This does seem to be a limitation in the implementation of inputParser. Following code show a case where the parser will fail. In this code, the second optional input is a char array.
function a = findArea(width, varargin)
defaultHeight = 1;
defaultUnits = 'inches';
defaultShape = 'rectangle';
expectedShapes = {'square','rectangle','parallelogram'};
p = inputParser;
validScalarPosNum = @(x) isnumeric(x) && isscalar(x) && (x > 0);
validScalarPosNum2 = @(x) ischar(x); % <---- the optional parameter is char array
addRequired(p,'width',validScalarPosNum);
addOptional(p,'height',defaultHeight,validScalarPosNum2);
addParameter(p,'units',defaultUnits,@isstring);
addParameter(p,'shape',defaultShape,...
@(x) any(validatestring(x,expectedShapes)));
parse(p,width,varargin{:});
a = p.Results;
end
now call it like this
>> findArea(7, 'shape', 'square')
Error using findArea (line 14)
No value was given for 'square'. Name-value pair arguments require a name
followed by a value.
I skipped the optional parameter height, but the parser failed to note that.

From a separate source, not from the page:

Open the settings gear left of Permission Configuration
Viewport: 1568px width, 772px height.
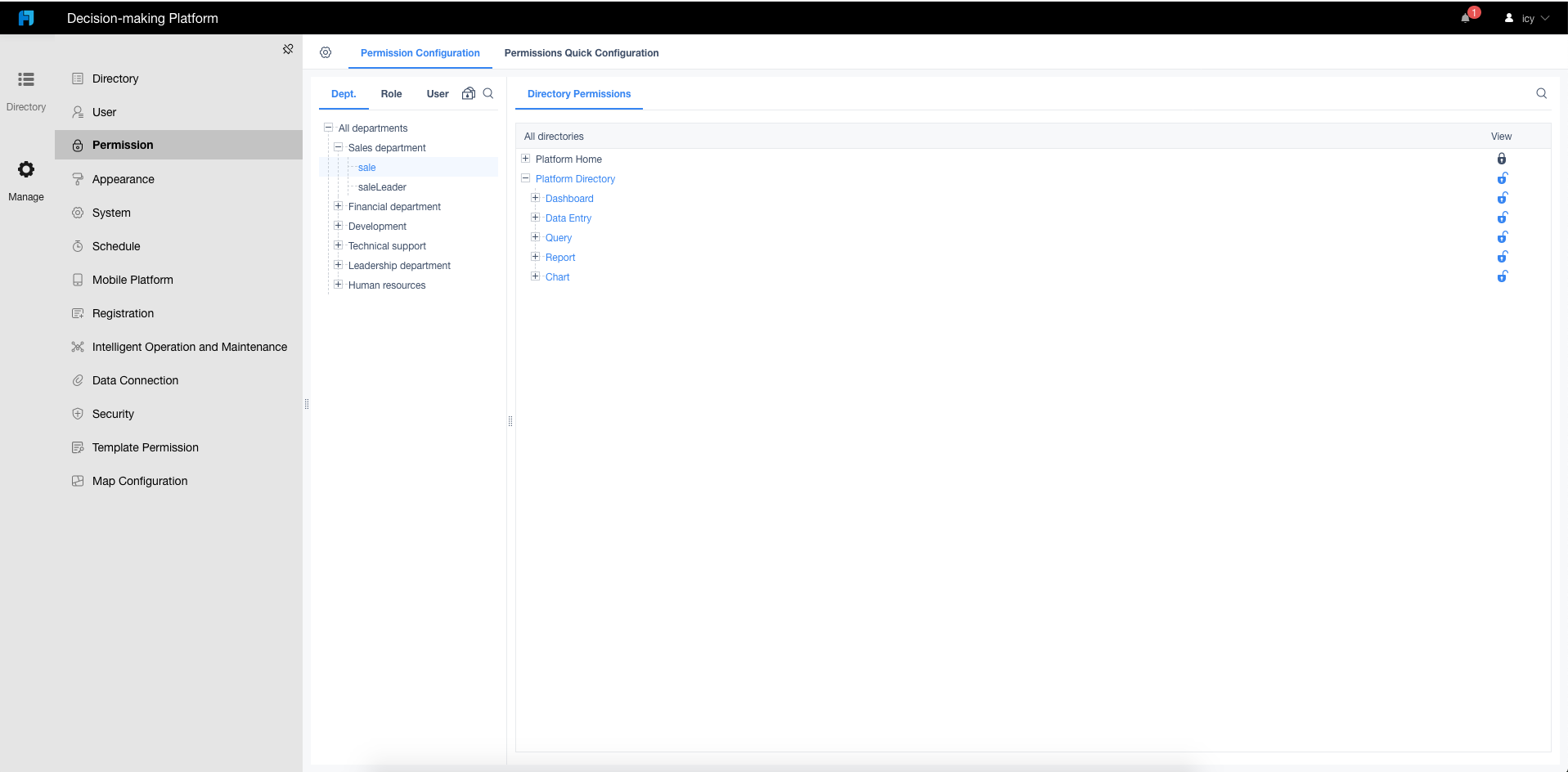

I guess this is done intentionally by MATLAB to avoid some kind of ambiguity in parsing the inputs. For example, in this case, it is easy to tell since we are using a single optional input. But consider a function that takes several optional inputs and parameters. In that case, it will become difficult for the parser to guess which values are optional inputs and which are parameters.
Note that the parser will only fail if you are taking character array as inputs for optional parameters. I guess the MATLAB expects that the character arrays should be input using parameters.